Work request ▸ Return the run of lines below that opens with the line containing "Instruction: Open the support" and closes with the line containing "This screenshot has height=792, width=1512.", keeping each one exact.

·····

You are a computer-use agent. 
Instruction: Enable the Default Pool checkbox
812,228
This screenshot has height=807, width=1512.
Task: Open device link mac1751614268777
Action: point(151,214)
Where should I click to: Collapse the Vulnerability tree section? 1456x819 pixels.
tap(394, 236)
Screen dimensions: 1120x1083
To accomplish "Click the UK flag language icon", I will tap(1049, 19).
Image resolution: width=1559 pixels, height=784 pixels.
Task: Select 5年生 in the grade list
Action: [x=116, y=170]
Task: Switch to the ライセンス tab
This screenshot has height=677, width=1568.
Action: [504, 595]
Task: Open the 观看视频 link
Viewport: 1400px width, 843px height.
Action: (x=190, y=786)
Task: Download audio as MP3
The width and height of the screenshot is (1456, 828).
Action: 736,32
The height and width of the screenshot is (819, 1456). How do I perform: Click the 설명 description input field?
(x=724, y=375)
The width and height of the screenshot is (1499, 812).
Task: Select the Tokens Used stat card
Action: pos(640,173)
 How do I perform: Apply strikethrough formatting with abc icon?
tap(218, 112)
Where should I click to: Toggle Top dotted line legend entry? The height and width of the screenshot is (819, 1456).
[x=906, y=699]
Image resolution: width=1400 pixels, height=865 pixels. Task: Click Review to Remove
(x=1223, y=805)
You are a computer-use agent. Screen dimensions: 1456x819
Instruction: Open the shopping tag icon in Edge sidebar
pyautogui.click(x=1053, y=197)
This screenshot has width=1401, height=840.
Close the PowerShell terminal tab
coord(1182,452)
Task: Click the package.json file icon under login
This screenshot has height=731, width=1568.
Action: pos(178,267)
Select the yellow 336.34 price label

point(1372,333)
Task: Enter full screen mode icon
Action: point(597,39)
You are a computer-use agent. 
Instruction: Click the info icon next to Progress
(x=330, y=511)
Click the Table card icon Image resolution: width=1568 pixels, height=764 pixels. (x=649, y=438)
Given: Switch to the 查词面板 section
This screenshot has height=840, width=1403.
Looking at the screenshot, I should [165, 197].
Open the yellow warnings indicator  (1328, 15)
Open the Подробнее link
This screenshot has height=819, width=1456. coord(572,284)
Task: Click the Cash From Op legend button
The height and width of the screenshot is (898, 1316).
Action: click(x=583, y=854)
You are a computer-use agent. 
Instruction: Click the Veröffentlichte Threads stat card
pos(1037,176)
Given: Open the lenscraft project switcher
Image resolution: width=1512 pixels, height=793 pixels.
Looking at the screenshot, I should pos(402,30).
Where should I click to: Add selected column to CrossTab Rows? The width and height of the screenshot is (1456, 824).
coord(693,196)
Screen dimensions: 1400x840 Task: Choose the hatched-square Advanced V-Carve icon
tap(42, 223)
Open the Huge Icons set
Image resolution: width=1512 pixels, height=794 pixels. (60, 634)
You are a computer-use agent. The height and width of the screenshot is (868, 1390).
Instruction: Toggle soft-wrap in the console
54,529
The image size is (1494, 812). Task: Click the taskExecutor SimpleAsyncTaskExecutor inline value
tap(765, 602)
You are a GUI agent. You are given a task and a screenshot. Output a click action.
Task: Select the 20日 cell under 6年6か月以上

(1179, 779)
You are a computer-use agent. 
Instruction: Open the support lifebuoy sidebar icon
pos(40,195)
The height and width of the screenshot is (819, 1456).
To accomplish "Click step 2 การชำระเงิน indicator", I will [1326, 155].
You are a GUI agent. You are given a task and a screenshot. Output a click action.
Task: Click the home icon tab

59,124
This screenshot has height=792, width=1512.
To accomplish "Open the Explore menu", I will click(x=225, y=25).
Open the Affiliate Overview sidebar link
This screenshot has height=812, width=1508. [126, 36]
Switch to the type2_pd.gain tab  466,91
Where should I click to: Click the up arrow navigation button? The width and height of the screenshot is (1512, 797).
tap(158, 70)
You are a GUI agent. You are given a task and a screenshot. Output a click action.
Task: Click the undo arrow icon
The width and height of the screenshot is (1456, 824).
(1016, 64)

·····

Final answer ▸
Instruction: Open the support lifebuoy sidebar icon
pos(40,195)
The height and width of the screenshot is (819, 1456).
To accomplish "Click step 2 การชำระเงิน indicator", I will [1326, 155].
You are a GUI agent. You are given a task and a screenshot. Output a click action.
Task: Click the home icon tab

59,124
This screenshot has height=792, width=1512.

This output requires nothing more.